The purpose of this study was to characterize the patterns of PrP(Sc) immunoreactivity in the retinae of scrapie-affected sheep and to determine the extent of retinal pathology as indicated by glial fibrillary acidic protein immunoreactivity (GFAP-IR) of Müller glia. Sections from the retina of 13 experimentally inoculated scrapie-affected and 2 negative control sheep were examined with immunohistochemical staining for PrP(Sc), GFAP, and PrP(Sc)/GFAP double staining. GFAP-IR of Müller glia is suggestive of retinal pathology in the absence of morphologic abnormality detected by light microscopy. Sheep with the least amount of PrP(Sc) in the retina have multifocal punctate aggregates of prion staining in the outer half of the inner plexiform layer and rarely in the outer plexiform layer. In these retinae, GFAP-IR is not localized with prion accumulation, but rather is present in moderate numbers of Müller glia throughout the sections of retina examined. The majority of sheep with retinal accumulation of PrP(Sc) have intense, diffuse PrP(Sc) staining in both plexiform layers, with immunoreactivity in the cytoplasm of multiple ganglion cells and lesser amounts in the optic fiber layer and between nuclei in nuclear layers. This intense PrP(Sc) immunoreactivity is associated with diffuse, intense GFAP-IR that extends from the inner limiting membrane to the outer limiting membrane. This is the first report of a prion disease in a natural host that describes the accumulation of PrP(Sc) in retina associated with retinal pathology in the absence of overt morphologic changes indicative of retinal degeneration.     

Experimental transmission of chronic wasting disease agent from mule deer to cattle by the intracerebral route.

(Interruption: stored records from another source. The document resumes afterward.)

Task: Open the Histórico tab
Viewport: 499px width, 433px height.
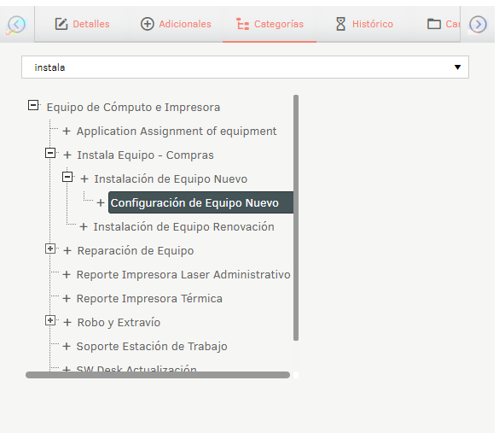Action: point(364,24)
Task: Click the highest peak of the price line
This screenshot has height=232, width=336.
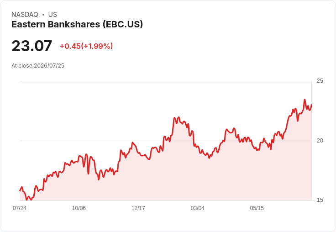Action: point(305,100)
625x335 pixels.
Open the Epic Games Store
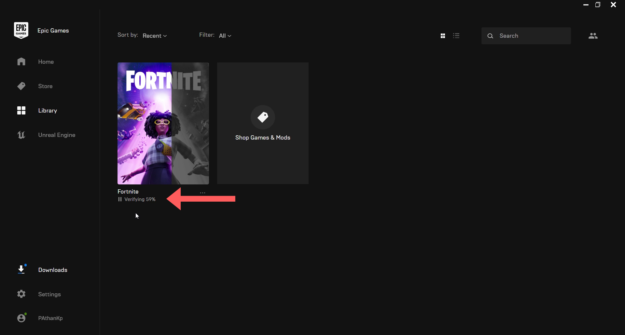45,86
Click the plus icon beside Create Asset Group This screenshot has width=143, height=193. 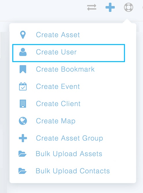(x=23, y=138)
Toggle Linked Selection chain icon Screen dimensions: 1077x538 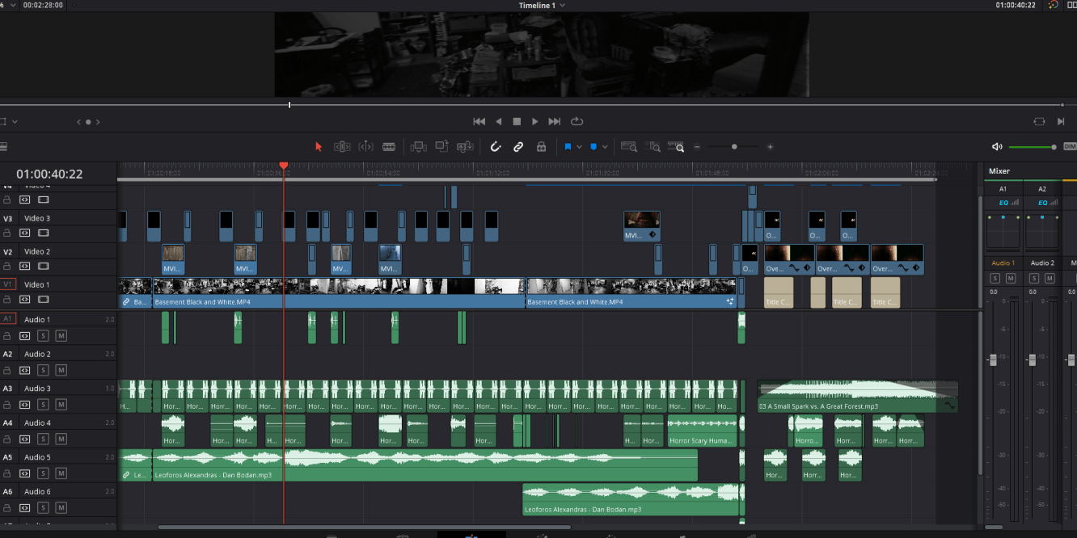[518, 147]
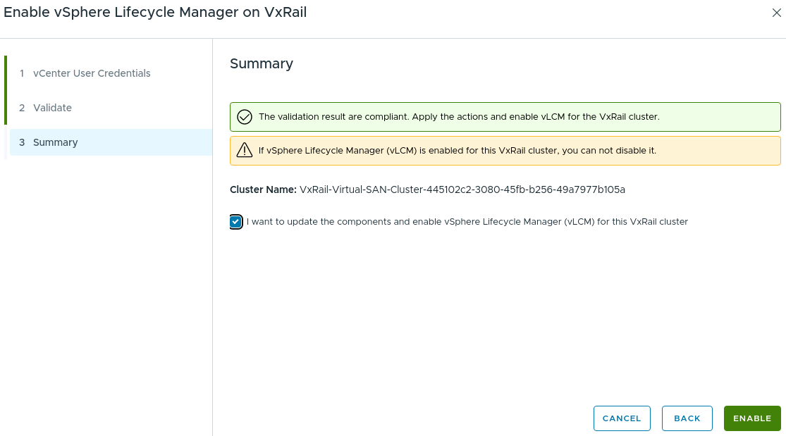786x436 pixels.
Task: Click the warning triangle icon
Action: coord(245,149)
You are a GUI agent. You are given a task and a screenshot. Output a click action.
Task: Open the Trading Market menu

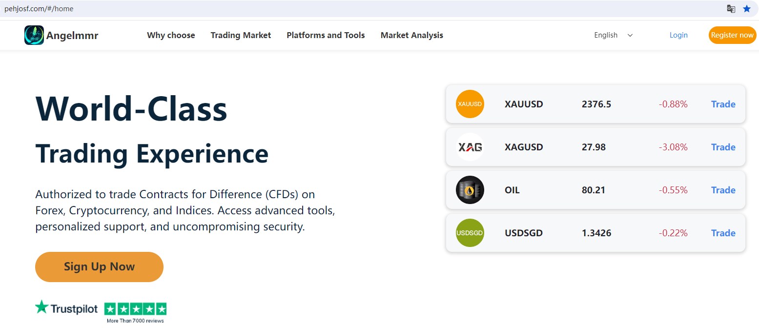click(x=241, y=35)
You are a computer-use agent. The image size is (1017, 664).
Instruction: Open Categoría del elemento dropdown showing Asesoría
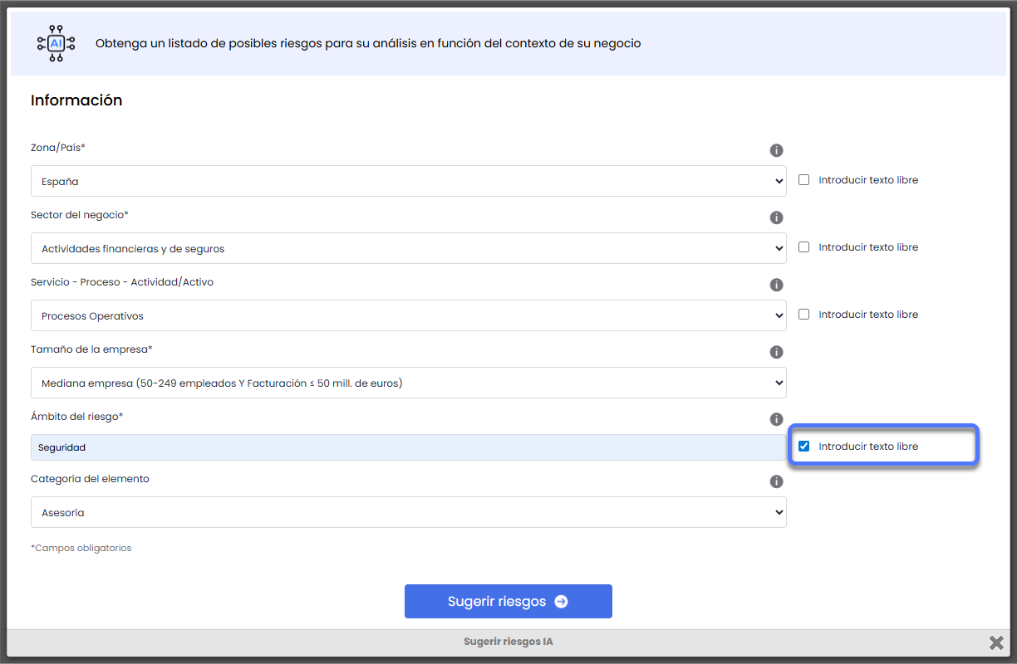[408, 512]
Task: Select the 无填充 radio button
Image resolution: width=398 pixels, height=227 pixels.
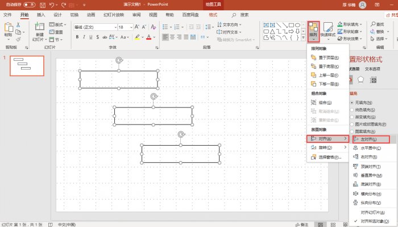Action: tap(352, 102)

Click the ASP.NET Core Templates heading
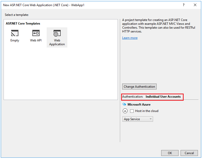pos(23,24)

This communication reports final observations on experimental transmission of chronic wasting disease (CWD) from mule deer to cattle by the intracerebral route. Thirteen calves were inoculated intracerebrally with brain suspension from mule deer naturally affected with CWD. Three other calves were kept as uninoculated controls. The experiment was terminated 6 years after inoculation. During that time, abnormal prion protein (PrP(res)) was demonstrated in the central nervous system (CNS) of 5 cattle by both immunohistochemistry and Western blot. However, microscopic lesions suggestive of spongiform encephalopathy (SE) in the brains of these PrP(res)-positive animals were subtle in 3 cases and absent in 2 cases. Analysis of the gene encoding bovine PRNP revealed homozygosity for alleles encoding 6 octapeptide repeats, serine (S) at codon 46, and S at codon 146 in all samples. Findings of this study show that although PrP(res) amplification occurred after direct inoculation into the brain, none of the affected animals had classic histopathologic lesions of SE. Furthermore, only 38% of the inoculated cattle demonstrated amplification of PrP(res). Although intracerebral inoculation is an unnatural route of exposure, this experiment shows that CWD transmission in cattle could have long incubation periods (up to 5 years). This finding suggests that oral exposure of cattle to CWD agent, a more natural potential route of exposure, would require not only a much larger dose of inoculum but also may not result in amplification of PrP(res) within CNS tissues during the normal lifespan of cattle.